*** Extracted records Section Begins ***
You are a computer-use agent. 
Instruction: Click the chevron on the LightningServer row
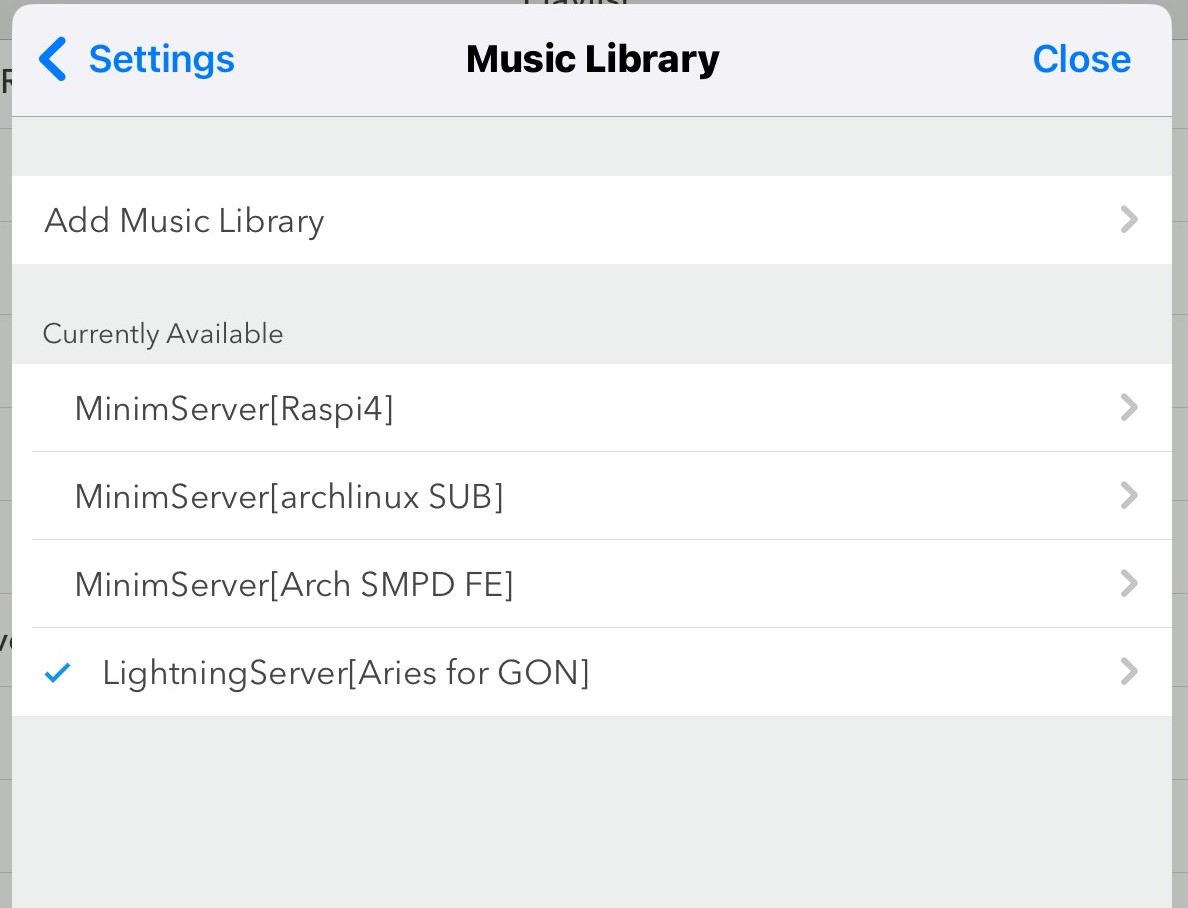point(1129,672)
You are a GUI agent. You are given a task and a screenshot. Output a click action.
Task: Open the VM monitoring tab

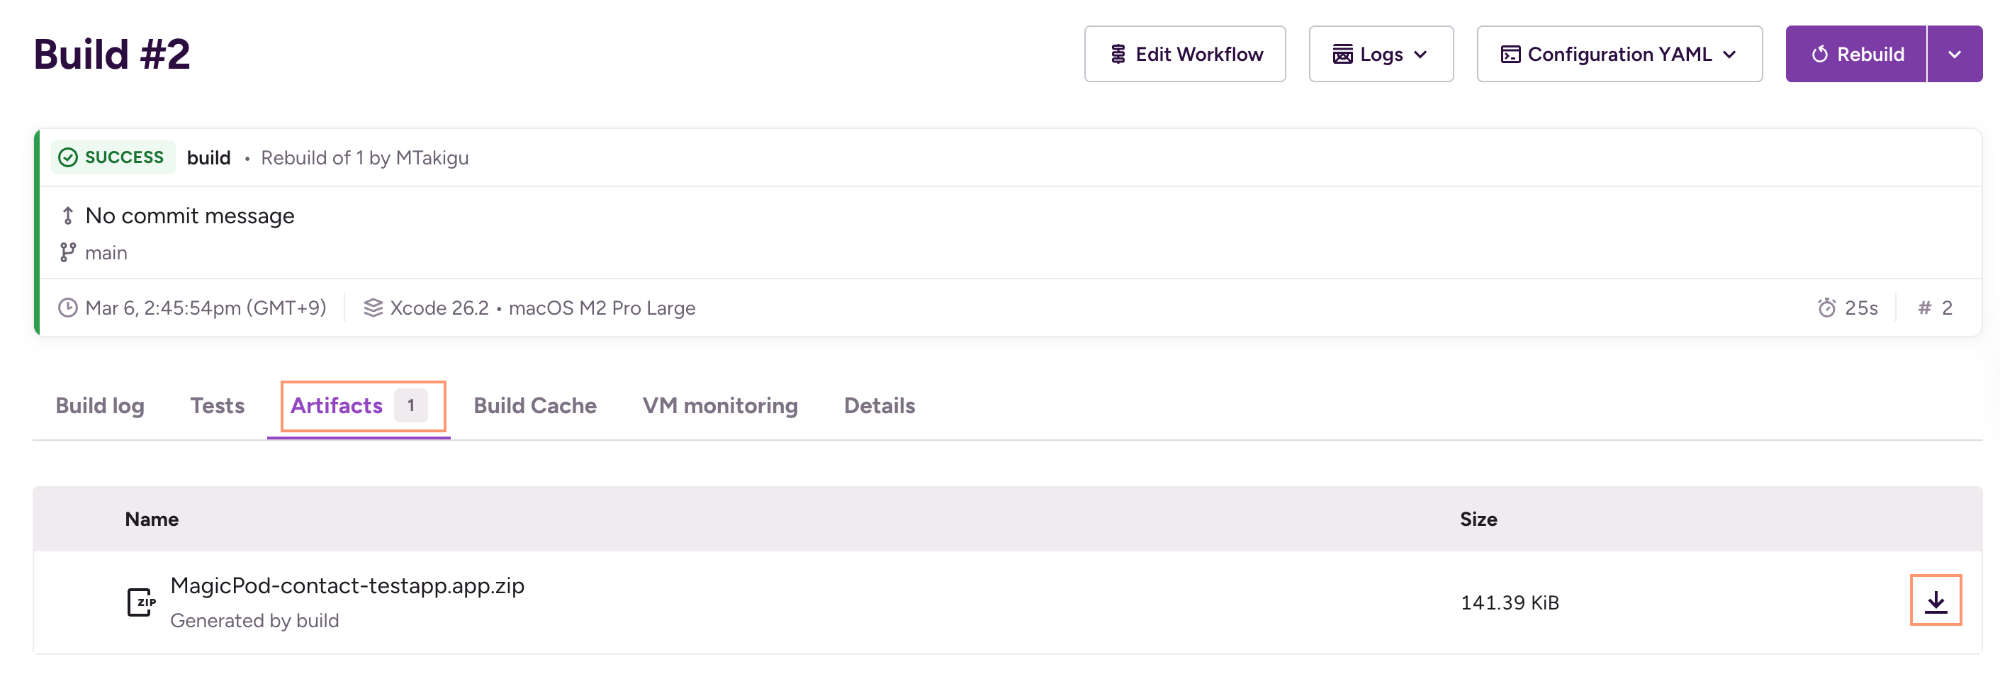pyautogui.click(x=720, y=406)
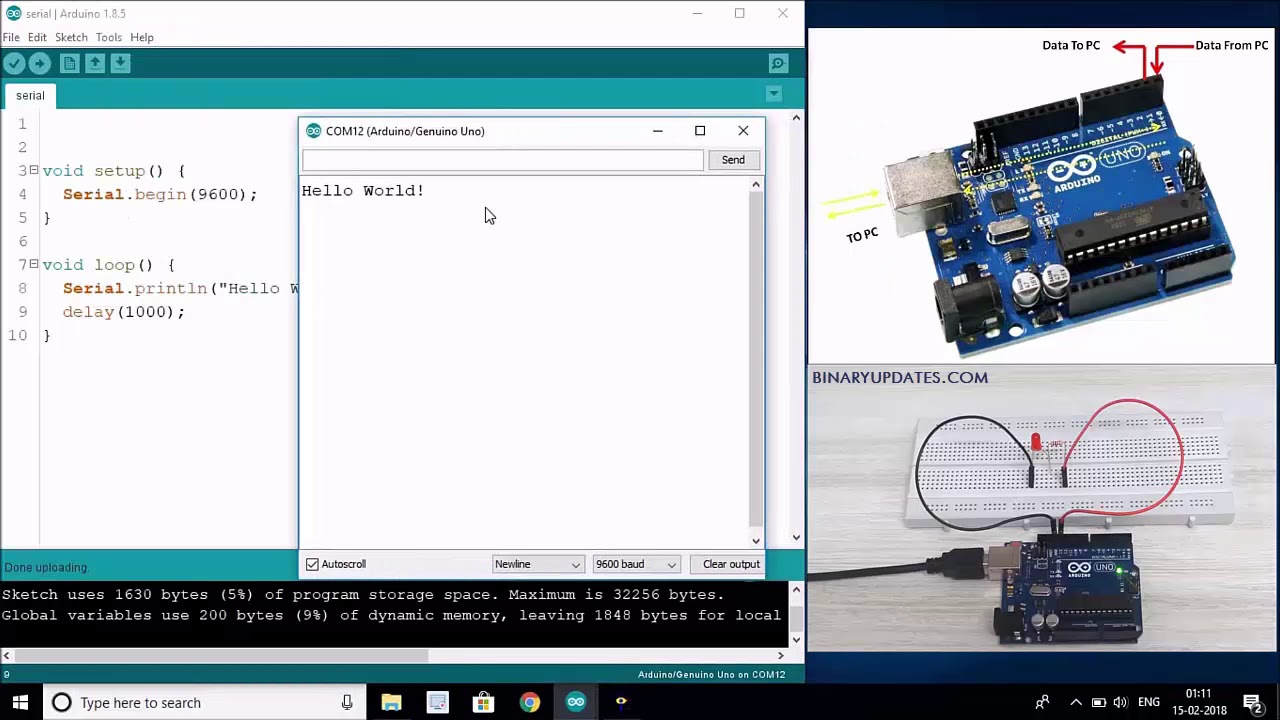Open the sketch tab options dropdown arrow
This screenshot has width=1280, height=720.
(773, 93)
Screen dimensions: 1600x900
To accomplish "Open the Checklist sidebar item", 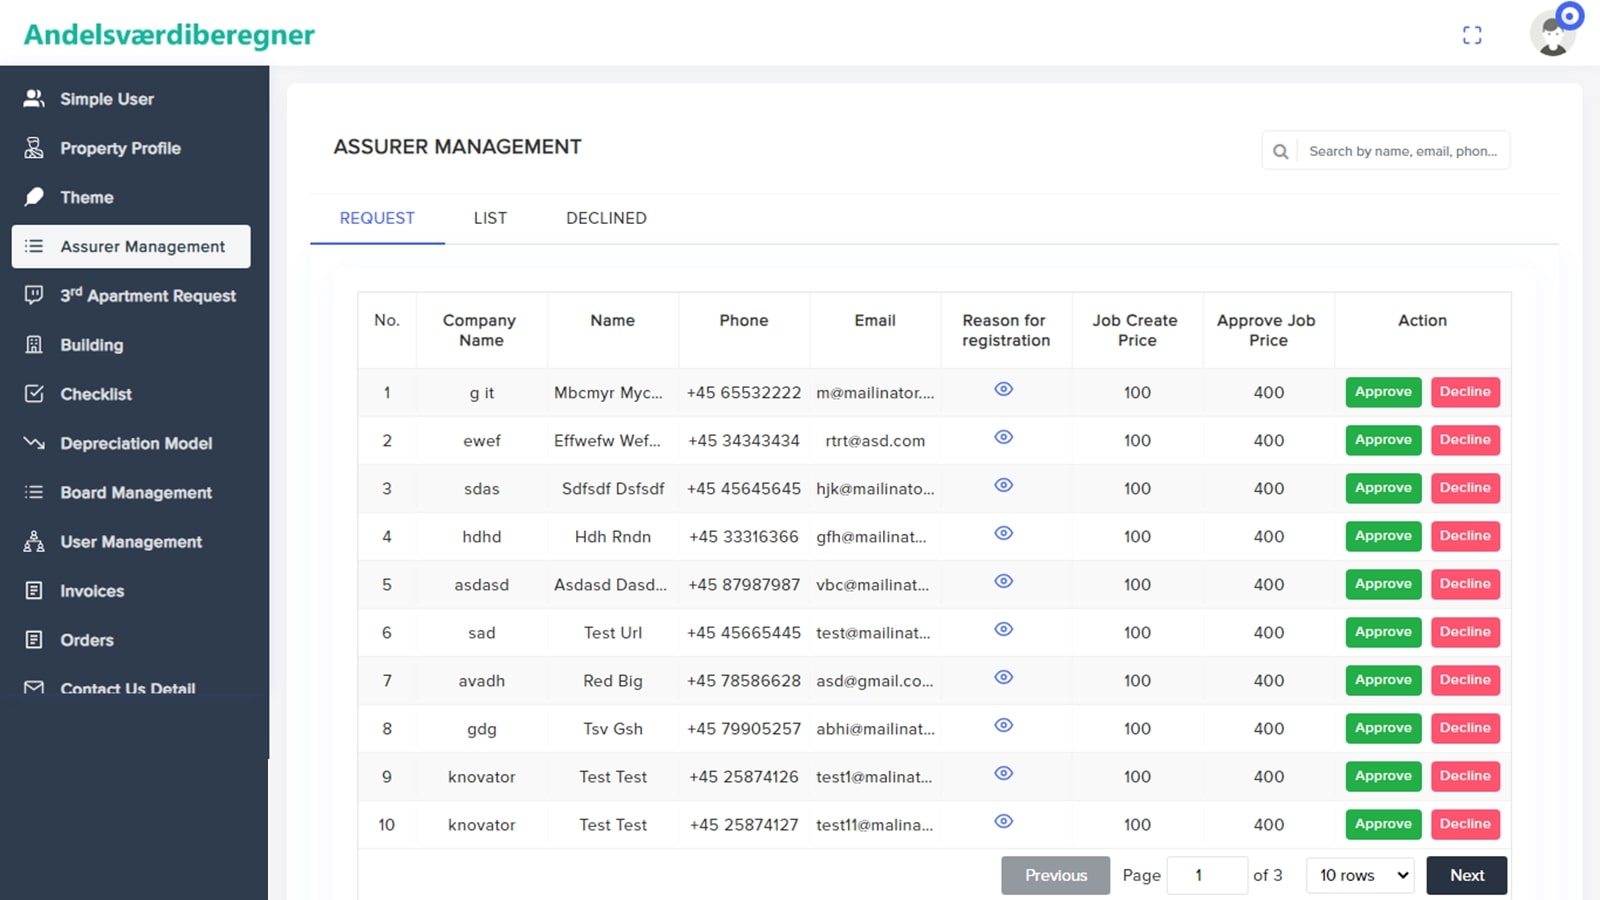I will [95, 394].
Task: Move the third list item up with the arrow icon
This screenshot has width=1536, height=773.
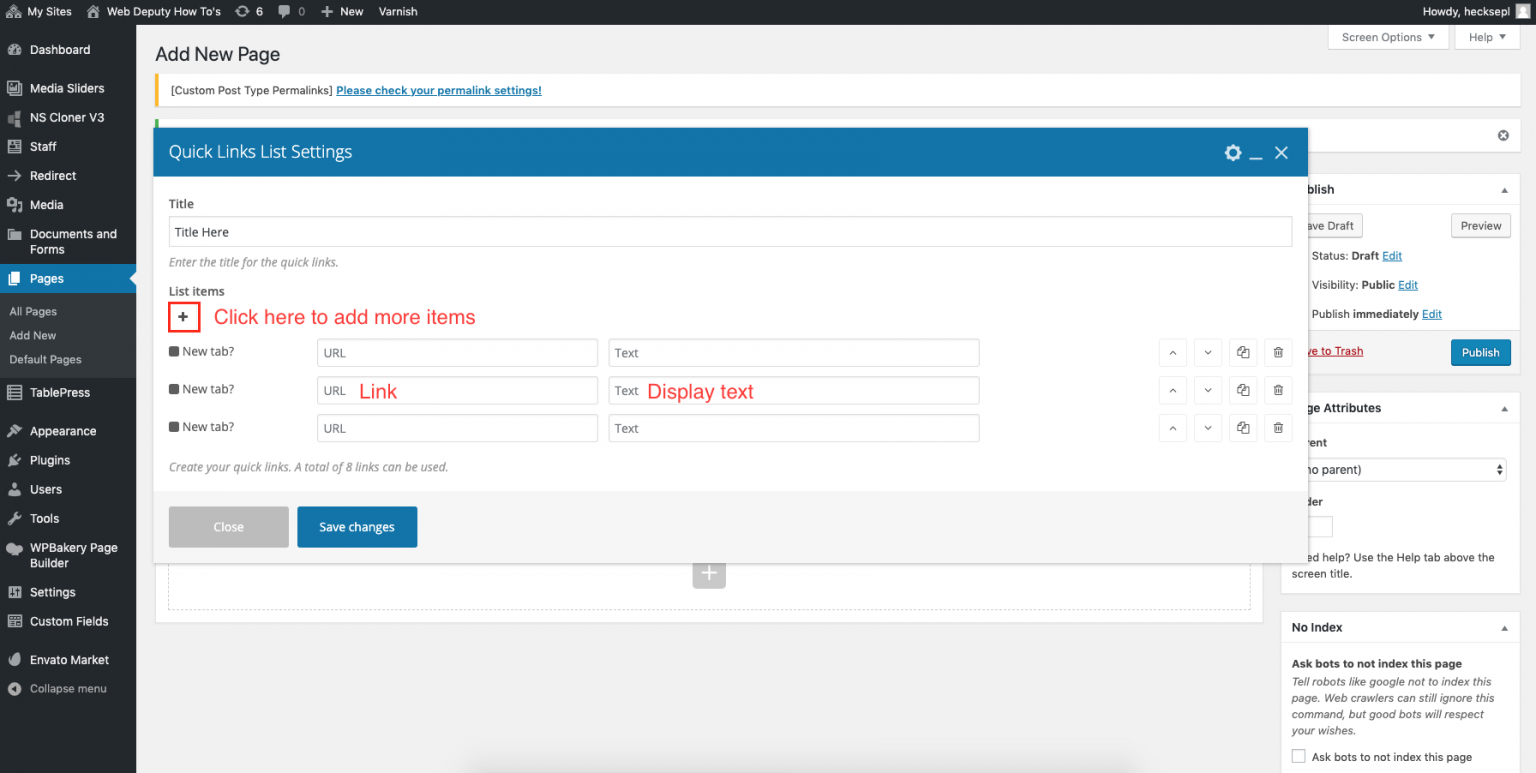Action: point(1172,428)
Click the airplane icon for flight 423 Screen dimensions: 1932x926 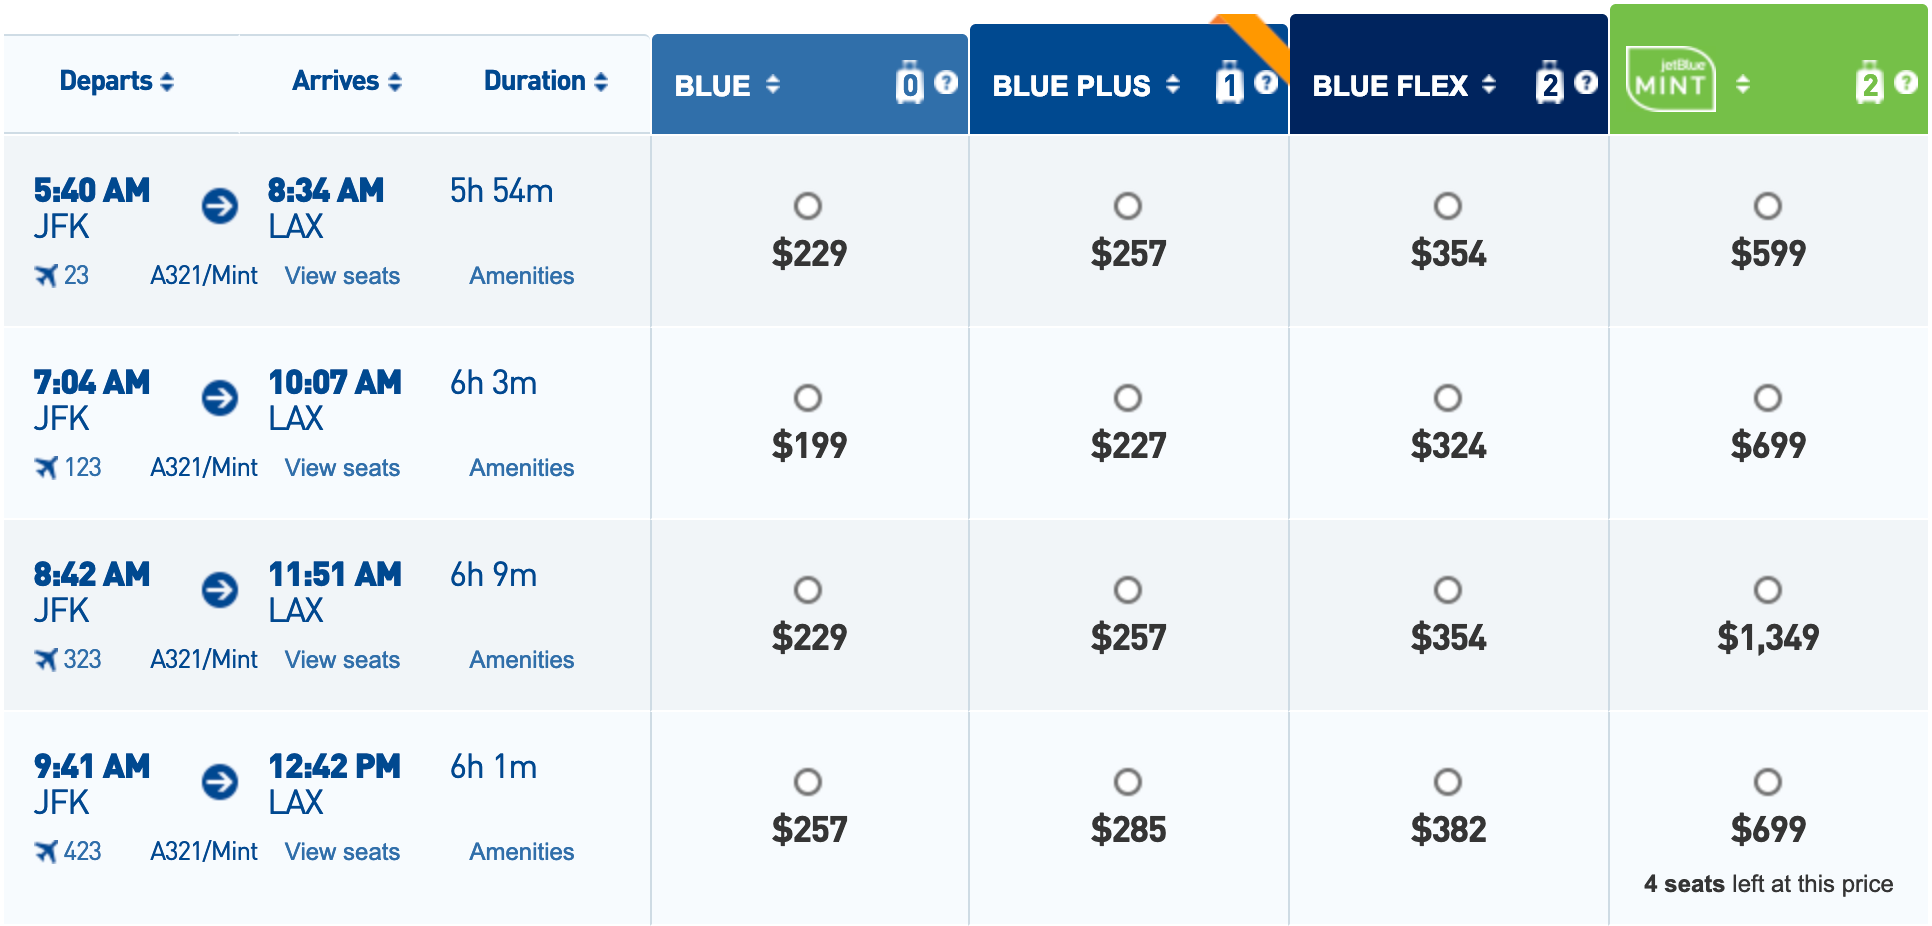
*** Extracted records Section Ends ***
**Required work**
Transcribe exactly, and only, the lines from the line with "Task: Move the" through the last line of the records, inclusive; the pictures do not belong in the copy.

**Solution below**
Task: Move the third list item up with the arrow icon
This screenshot has width=1536, height=773.
Action: point(1172,428)
Click the airplane icon for flight 423 Screen dimensions: 1932x926 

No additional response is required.